§ **WORK REQUEST**: In the listing below, find the line containing "Screen dimensions: 842x688" and the line containing "Given: Click the wrench". Repeat exactly those two lines and every line between them.

§ **THE INPUT**:
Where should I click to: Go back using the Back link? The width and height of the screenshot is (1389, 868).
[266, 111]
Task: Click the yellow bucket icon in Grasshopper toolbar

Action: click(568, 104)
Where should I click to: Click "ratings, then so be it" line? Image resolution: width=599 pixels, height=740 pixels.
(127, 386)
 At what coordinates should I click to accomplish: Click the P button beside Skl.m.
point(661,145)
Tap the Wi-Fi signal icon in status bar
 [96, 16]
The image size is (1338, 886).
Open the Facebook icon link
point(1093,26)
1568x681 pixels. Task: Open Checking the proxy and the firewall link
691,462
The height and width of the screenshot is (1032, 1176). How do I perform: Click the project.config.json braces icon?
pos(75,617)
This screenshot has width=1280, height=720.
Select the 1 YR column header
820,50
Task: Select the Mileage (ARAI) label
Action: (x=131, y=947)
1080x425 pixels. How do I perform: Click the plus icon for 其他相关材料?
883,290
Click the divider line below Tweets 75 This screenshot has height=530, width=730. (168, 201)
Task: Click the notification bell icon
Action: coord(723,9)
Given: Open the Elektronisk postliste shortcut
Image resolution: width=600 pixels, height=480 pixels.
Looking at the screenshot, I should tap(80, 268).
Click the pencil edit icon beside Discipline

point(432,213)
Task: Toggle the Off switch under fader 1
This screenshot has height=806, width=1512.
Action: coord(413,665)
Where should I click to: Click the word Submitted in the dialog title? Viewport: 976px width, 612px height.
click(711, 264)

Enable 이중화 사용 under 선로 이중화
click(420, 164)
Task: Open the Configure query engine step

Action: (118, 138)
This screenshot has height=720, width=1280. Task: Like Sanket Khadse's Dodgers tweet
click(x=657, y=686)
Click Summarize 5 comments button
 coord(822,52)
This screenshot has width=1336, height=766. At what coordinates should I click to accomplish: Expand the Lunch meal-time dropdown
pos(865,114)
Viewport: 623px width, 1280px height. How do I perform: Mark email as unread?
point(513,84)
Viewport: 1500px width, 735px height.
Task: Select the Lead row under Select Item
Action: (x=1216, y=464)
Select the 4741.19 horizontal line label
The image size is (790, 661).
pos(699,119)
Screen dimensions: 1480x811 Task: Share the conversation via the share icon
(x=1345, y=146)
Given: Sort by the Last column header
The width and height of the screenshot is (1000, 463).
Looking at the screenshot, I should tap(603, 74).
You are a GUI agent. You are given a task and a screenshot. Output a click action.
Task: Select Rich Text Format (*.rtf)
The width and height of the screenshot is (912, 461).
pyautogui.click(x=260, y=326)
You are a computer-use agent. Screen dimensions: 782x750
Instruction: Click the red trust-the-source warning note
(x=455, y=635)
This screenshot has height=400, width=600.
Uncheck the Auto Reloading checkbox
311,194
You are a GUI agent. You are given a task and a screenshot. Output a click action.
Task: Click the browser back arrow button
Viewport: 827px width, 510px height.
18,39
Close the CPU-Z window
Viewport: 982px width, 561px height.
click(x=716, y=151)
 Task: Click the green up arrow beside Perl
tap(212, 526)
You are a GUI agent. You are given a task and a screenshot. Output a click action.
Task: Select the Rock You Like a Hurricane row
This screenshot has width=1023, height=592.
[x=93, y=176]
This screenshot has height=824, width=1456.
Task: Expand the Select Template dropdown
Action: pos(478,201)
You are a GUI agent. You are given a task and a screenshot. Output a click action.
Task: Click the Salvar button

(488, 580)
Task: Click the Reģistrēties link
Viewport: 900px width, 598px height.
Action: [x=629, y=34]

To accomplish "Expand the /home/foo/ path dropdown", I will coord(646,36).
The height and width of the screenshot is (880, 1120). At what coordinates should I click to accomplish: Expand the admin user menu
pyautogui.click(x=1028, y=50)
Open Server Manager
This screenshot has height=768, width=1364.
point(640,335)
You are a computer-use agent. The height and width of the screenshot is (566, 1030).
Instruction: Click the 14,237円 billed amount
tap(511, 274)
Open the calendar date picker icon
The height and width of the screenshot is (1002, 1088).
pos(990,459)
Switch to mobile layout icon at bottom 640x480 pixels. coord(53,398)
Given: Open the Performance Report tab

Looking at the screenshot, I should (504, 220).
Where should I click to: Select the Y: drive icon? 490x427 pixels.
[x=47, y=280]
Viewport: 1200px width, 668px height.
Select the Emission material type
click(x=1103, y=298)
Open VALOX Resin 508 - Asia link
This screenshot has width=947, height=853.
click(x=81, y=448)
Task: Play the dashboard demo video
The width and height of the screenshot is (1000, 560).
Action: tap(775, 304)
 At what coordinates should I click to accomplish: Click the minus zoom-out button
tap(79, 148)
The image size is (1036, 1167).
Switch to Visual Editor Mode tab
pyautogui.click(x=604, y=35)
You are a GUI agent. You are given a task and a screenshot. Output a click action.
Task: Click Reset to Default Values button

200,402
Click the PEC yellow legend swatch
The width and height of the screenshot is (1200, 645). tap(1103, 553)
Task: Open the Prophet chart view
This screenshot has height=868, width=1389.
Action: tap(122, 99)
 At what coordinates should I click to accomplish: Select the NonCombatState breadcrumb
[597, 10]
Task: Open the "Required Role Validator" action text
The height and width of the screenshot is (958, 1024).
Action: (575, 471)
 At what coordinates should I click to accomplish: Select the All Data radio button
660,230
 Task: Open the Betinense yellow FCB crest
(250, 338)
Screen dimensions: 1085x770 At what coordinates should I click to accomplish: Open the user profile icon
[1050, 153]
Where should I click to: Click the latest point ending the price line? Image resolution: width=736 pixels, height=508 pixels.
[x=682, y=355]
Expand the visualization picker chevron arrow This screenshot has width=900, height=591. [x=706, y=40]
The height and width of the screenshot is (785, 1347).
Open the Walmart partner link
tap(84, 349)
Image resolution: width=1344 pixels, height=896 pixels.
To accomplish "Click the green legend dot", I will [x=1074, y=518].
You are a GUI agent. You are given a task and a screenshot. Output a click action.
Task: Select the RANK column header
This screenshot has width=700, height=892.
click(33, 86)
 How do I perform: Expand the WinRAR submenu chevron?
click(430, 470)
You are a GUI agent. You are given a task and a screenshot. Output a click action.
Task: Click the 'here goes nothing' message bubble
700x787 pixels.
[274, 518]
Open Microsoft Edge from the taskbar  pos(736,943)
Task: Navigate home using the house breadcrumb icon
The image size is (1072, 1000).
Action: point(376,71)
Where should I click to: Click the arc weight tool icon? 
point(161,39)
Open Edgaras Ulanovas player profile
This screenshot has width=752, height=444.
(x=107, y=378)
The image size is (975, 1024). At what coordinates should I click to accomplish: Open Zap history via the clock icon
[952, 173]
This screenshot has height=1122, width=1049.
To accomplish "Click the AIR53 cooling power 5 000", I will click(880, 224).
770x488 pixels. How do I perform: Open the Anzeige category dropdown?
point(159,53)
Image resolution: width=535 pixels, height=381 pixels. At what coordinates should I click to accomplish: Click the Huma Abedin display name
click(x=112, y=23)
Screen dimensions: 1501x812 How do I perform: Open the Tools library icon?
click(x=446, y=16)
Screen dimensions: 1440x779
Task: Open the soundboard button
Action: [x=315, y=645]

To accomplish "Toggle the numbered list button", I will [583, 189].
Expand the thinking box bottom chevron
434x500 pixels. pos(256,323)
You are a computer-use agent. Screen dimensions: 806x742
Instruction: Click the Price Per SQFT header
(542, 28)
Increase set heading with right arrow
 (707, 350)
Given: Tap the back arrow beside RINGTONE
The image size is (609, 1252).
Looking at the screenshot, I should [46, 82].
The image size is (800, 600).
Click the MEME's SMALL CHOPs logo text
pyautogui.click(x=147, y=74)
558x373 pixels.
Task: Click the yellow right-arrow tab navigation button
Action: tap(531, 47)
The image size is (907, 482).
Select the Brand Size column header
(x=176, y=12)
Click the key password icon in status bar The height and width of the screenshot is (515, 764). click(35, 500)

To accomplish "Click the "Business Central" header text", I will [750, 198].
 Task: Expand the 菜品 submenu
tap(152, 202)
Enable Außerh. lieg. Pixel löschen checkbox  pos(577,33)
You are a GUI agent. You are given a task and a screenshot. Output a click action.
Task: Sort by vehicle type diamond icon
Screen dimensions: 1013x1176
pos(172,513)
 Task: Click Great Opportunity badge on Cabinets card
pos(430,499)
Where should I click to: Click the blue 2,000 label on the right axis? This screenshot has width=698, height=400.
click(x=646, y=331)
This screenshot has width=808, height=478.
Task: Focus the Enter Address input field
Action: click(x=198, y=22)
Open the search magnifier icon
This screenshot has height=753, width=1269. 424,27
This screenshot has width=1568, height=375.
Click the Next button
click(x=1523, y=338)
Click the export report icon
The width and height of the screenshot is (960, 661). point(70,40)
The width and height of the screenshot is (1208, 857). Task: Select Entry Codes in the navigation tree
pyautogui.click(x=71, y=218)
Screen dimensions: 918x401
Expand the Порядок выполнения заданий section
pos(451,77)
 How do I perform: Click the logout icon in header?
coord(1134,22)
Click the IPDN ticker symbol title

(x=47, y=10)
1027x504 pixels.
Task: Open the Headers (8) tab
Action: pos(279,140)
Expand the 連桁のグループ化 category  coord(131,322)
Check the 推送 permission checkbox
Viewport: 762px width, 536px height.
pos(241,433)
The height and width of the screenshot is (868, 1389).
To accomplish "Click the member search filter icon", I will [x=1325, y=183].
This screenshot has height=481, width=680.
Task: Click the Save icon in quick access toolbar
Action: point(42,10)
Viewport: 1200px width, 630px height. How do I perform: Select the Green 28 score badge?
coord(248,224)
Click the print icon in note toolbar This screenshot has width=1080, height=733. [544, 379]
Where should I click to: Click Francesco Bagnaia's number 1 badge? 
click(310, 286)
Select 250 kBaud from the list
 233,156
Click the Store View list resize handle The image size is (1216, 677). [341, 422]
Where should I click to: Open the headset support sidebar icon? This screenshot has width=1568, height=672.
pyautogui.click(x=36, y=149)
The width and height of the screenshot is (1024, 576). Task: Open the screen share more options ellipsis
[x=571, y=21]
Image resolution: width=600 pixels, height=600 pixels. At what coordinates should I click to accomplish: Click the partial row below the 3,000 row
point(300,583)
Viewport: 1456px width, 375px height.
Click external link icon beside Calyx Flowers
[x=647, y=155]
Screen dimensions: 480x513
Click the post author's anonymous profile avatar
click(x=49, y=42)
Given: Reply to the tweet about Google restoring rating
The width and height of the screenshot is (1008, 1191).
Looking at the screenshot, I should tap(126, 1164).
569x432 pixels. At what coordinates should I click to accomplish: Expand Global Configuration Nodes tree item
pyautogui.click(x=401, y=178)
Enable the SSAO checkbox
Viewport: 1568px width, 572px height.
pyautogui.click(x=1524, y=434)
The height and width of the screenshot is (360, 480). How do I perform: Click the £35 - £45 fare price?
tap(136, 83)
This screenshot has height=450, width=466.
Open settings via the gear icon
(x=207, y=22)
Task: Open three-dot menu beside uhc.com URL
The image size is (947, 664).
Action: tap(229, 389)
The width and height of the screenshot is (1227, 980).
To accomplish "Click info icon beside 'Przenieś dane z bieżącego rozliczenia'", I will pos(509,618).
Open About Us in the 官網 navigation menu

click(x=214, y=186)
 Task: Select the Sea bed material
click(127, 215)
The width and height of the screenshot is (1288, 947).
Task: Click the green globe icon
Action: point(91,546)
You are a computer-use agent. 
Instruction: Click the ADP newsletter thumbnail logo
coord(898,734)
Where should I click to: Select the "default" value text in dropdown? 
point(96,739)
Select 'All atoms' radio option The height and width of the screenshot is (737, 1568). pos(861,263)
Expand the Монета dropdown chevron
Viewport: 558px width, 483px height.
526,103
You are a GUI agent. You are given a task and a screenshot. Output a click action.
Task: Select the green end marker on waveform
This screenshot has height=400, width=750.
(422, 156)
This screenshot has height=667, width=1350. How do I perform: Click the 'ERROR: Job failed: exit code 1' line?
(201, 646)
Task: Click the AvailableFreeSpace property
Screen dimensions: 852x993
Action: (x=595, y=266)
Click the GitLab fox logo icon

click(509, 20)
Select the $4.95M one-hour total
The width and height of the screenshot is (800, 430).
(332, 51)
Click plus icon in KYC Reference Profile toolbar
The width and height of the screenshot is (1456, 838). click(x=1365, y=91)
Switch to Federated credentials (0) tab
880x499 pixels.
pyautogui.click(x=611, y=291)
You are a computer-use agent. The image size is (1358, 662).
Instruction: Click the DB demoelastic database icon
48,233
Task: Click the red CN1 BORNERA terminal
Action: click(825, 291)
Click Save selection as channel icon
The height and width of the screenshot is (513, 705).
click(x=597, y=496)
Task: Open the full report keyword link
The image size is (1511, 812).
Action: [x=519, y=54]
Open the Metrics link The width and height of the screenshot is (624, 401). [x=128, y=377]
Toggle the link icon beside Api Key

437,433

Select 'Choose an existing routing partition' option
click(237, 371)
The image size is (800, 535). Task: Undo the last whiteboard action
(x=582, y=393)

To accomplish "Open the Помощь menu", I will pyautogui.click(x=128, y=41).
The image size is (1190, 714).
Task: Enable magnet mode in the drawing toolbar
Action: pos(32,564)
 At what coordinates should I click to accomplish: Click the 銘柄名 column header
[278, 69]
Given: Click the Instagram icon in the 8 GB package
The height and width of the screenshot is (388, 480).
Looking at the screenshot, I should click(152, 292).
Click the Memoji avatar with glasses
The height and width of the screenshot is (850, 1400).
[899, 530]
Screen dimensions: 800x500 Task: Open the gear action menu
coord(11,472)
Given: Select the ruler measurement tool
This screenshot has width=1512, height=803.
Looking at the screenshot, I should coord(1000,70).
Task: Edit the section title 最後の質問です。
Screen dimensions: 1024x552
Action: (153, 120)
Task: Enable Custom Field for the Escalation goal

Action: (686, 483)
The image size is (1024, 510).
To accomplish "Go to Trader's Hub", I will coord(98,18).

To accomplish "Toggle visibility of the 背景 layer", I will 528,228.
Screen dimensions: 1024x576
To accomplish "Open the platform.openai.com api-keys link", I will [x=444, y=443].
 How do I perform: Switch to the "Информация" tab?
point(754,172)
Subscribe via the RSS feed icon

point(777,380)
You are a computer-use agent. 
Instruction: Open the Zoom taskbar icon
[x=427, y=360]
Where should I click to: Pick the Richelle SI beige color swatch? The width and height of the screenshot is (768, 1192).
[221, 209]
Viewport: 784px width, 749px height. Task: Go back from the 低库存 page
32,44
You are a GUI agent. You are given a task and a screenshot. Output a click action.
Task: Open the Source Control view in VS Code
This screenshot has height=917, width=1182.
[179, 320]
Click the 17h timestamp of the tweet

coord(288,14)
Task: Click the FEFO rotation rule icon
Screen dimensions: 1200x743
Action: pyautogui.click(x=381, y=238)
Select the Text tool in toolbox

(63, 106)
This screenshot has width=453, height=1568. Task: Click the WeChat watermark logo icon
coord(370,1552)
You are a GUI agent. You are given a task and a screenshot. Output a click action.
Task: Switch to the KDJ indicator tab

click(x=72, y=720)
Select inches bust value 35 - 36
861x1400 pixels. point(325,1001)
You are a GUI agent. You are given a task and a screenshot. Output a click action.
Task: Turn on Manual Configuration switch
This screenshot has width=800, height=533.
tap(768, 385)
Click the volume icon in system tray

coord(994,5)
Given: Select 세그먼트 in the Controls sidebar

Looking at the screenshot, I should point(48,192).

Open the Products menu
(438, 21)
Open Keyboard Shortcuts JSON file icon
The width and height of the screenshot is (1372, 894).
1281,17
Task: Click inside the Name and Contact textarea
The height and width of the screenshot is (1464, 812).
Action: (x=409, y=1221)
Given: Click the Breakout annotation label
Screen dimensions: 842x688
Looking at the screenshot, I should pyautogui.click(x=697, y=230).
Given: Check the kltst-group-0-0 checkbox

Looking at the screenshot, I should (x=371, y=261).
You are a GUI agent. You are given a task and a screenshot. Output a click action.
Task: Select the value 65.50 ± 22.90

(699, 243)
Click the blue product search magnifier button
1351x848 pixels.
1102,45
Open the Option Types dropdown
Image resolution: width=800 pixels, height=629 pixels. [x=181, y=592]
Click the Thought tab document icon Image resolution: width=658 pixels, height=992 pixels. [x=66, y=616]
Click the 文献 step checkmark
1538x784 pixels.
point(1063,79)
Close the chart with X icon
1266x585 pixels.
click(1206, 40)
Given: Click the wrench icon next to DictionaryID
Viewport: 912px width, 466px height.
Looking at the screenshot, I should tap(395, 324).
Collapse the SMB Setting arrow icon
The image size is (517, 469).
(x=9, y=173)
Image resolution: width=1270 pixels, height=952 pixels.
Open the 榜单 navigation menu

§ **EXERCISE RESULT**:
Screen dimensions: 842x688
Looking at the screenshot, I should pyautogui.click(x=697, y=230).
Given: Check the kltst-group-0-0 checkbox

Looking at the screenshot, I should (x=371, y=261).
You are a GUI agent. You are given a task and a screenshot. Output a click action.
Task: Select the value 65.50 ± 22.90

(699, 243)
Click the blue product search magnifier button
1351x848 pixels.
1102,45
Open the Option Types dropdown
Image resolution: width=800 pixels, height=629 pixels. [x=181, y=592]
Click the Thought tab document icon Image resolution: width=658 pixels, height=992 pixels. [x=66, y=616]
Click the 文献 step checkmark
1538x784 pixels.
point(1063,79)
Close the chart with X icon
1266x585 pixels.
click(1206, 40)
Given: Click the wrench icon next to DictionaryID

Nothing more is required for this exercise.